==== Texte source ====
Avec ce troisième recueil, le poète mauricien Umar Timol nous offre quelque chose de très fort, de très beau. Cette suite de proses poétiques et de poèmes en vers libres vaut le détour : on n’oubliera pas facilement l’intensité, la violence, l’intransigeant élan de pureté qui, ensemble, la traversent, l’animent.
La sincérité du poète Umar Timol est absolue, aussi absolue que celle d’un enfant qui n’accepte pas l’hypocrisie du monde.
Sans relâche, Timol dénonce la « monstruosité », la violence que nous portons tous en nous, au nom de notre « humanité commune ». Parole d' »apatride », d’enfant d’un pays métis où l’on sait ce que vivre avec l’Autre, dans une certaine harmonie, veut dire.
Sa générosité foncière n’en finit pas de pourfendre, de « perforer », car elle suscite, en lui, la colère. Le poème s’enfle, gronde, sa spontanéité sauvage balaie, un peu comme le ferait un cyclone de son île natale.
Emporté par la puissance de son verbe de poète inspiré et tourmenté, il « crache » les mots qui « giclent », s’entre-heurtent, comme s’il cherchait à secouer le monde.
Ses références sont baudelairiennes, rimbaldiennes, trouver des mots autres, « neufs » (comme le dit Dominique Ranaivoson), césairiennes et, ajouterai-je, sans doute aussi maunickiennes.
La violence du mot timolien est purificatrice. Son « flot ininterrompu » assumé, revendiqué a pour fin ultime de « recréer » la poésie. Ce torrent de mots porte une révolte désespérée contre « l’interdit », il est vecteur d’une soif de liberté qui ne tolère pas la moindre concession. De ce point de vue, il se situe dans le sillage du surréalisme. Il faut savoir que Timol n’écrit pas dans sa langue réellement maternelle (qui est le créole de l’Île Maurice). S’il choisit le Français, c’est parce qu’il est langue étrangère, par conséquent langue de poésie.
La poésie naîtrait-elle, en fin de compte, d’un conflit, d’un compte à régler avec la langue ? C’est, vraiment, ce qu’on serait tenté de croire, en lisant cette poésie où violence et morcellement du verbe créent des tourbillons, des turbulences qui semblent ne pas pouvoir cesser de jaillir. Timol s’explique : il se réclame d’un verbe « aux frontières de la parole », où les mots, avec une cruauté flamboyante, « s’entredévorent » « tels des scorpions » « Et prolifèrent sur la page » « Mots [
] vos, fulgurances. Et vos éruptions. Et le poème jaillit. Implacable. Forcené et impudique. »
Timol cherche à dompter les mots. Les mots de cet « Autre » qui l’habite (qui habite tout Mauricien ?). Timol bataille avec et contre ses identités multiples et problématiques qui forment un écheveau complexe, conflictuel et inextricable. La richesse de son vocabulaire, de ses images repose sur « l’échec de la langue ». Il cultive les audaces langagières sans ménagement et sans remords (« scorpions qui cavernent les vents de minuit », « [La lumière] frisonne la peau »).
==== Matériel ====
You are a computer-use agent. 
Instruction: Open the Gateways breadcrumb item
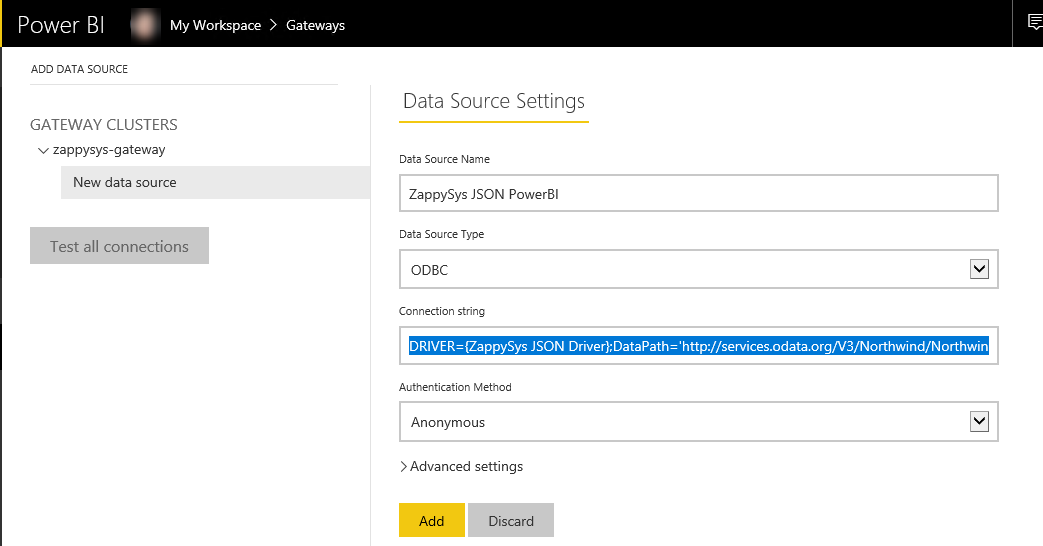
====
Liste des tâches –
(a) D'après le texte sur le recueil d'Umar Timol, quelle est la langue réellement maternelle du poète ?
(b) Dans le texte sur le recueil d'Umar Timol, recopiez mot pour mot le passage qui commence aux mots « Sans relâche, Timol » et s'arrête après « secouer le monde. ».

Réponses correctes –
(a) Le créole de l'Île Maurice.

(b)
Sans relâche, Timol dénonce la « monstruosité », la violence que nous portons tous en nous, au nom de notre « humanité commune ». Parole d' »apatride », d’enfant d’un pays métis où l’on sait ce que vivre avec l’Autre, dans une certaine harmonie, veut dire.
Sa générosité foncière n’en finit pas de pourfendre, de « perforer », car elle suscite, en lui, la colère. Le poème s’enfle, gronde, sa spontanéité sauvage balaie, un peu comme le ferait un cyclone de son île natale.
Emporté par la puissance de son verbe de poète inspiré et tourmenté, il « crache » les mots qui « giclent », s’entre-heurtent, comme s’il cherchait à secouer le monde.